Examples of Emerging Marine Archaeology Technology
Underwater robotics engineers can use examples of emerging marine archeology technology to refine designs and accelerate development.
1. Robot Dives to Never-Before-Explored Depths
Inspired by the deep-sea snailfish, a China-based research team developed an untethered soft robot. Their soft-bodied, battery-powered invention was small enough that a person could hold it with both of their hands.
Its small size helped it dive 36,000 feet below sea level — the deepest a robot has ever gone. It explored for about 45 minutes without being damaged by the extreme pressure or cold. 98% of the ocean floor is less than 19,685 feet deep.

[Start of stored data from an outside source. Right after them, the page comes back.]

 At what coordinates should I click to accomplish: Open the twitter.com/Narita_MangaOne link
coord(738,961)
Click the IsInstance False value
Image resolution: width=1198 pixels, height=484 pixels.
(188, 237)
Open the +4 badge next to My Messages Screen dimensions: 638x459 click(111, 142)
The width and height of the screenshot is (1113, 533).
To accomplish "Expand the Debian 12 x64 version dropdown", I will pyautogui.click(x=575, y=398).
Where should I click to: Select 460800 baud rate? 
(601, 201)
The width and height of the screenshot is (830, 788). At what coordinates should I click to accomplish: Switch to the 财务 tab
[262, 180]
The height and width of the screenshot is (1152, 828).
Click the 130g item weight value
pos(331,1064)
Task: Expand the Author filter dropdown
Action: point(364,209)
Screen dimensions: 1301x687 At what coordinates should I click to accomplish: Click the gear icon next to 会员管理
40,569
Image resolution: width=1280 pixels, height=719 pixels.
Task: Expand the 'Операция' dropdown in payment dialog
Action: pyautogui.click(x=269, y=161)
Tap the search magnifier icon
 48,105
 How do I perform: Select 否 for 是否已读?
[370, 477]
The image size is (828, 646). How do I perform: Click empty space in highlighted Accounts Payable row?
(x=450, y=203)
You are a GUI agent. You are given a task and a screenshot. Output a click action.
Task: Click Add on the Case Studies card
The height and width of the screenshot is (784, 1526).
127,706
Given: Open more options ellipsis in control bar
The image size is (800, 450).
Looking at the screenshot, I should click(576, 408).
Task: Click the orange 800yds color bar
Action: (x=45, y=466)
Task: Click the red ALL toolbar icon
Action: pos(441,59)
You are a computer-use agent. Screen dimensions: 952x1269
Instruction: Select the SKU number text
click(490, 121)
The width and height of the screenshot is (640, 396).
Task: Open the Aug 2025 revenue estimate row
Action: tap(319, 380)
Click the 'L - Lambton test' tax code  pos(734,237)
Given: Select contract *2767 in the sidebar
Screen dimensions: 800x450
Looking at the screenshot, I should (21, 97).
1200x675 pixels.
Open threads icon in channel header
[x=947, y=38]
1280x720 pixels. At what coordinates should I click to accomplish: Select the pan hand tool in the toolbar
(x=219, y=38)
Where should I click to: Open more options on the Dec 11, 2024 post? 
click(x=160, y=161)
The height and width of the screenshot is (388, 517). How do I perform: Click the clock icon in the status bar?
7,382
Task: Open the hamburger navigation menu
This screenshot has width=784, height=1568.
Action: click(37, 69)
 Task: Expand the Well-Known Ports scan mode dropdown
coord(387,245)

Similar machines only ever reached up to 26,245 feet, making this expedition the first of its kind. Unfortunately, the research team had to watch their snailfish-like invention glide into the darkness, never to be recovered since it didn’t have a navigation system.
2. Artificial Intelligence Identifies Shipwrecks
Leila Character, a geographer, developed artificial intelligence (AI) to detect shipwrecks with 92% accuracy in partnership with the U.S. Navy’s Underwater Archaeology Branch. The algorithm trained on images of wreckages and seafloor terrain to consistently distinguish between the two. This development marks a significant milestone in marine archaeology technology.
3. A Deep Learning Model Identifies Shipwrecks
Coastal waters are bright, light, and shallow, so most shipwrecks are found there. Since countless wreckages happen in open waters, researchers invest in technologies to simplify deep-sea exploration.
One team’s deep learning model automatically detected shipwrecks with a 90% precision value, which consistently produced true positives. The article’s authors discuss its accuracy to stress the importance of this machine learning subset.
A standard AI could easily misinterpret images if real-world conditions don’t align with its training data. Water clarity, wave choppiness, sunlight penetration, and underwater obstacles could produce false positives. Deep learning models are far more resilient to those errors.
The Future of Robotics in Shipwreck Discovery
Robotics engineers have been refining AUVs for decades. Today, they’ve reached a point where they can send smart underwater drones to extreme depths without relying on human intervention. The world should expect to see novel inventions within a few years as more research teams explore and adapt this technology.